Last year, for example, the action of the Sakhalin Oblast State Ecology
brought against the defendant -- the company, Esson Oil and Gas Limited
-- concerning compensation for the damage done to the natural
environment, was dismissed because the company demanded that the case be
transferred to the arbitration court of the Stockholm Chamber of
Commerce. At that time, the mass death of fish, within a range of from
907.2 to 1,111.6 tonnes, was recorded by the SAKHNIRO Institute. But
neither the environmental protection prosecutor's office nor the oblast
committee to protect the environment could take the matter to court.

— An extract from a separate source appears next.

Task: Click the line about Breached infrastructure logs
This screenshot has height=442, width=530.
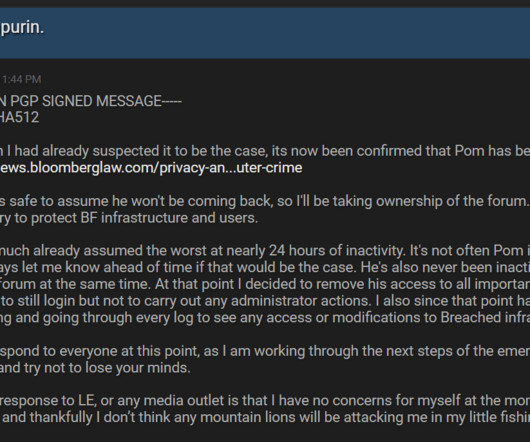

The companies, in response to all the claims, handed over taunting
dispatches, the sense of which boiled down to the fact that the
entrepreneurs would not be responsible for stupid fish, which eat God
knows what.

Vera Mishchenko, president of the Ekoyuris Institute of Ecological-Legal
Problems, told us that it is difficult to find the truth when the
consistent squandering of natural resources goes on in the country.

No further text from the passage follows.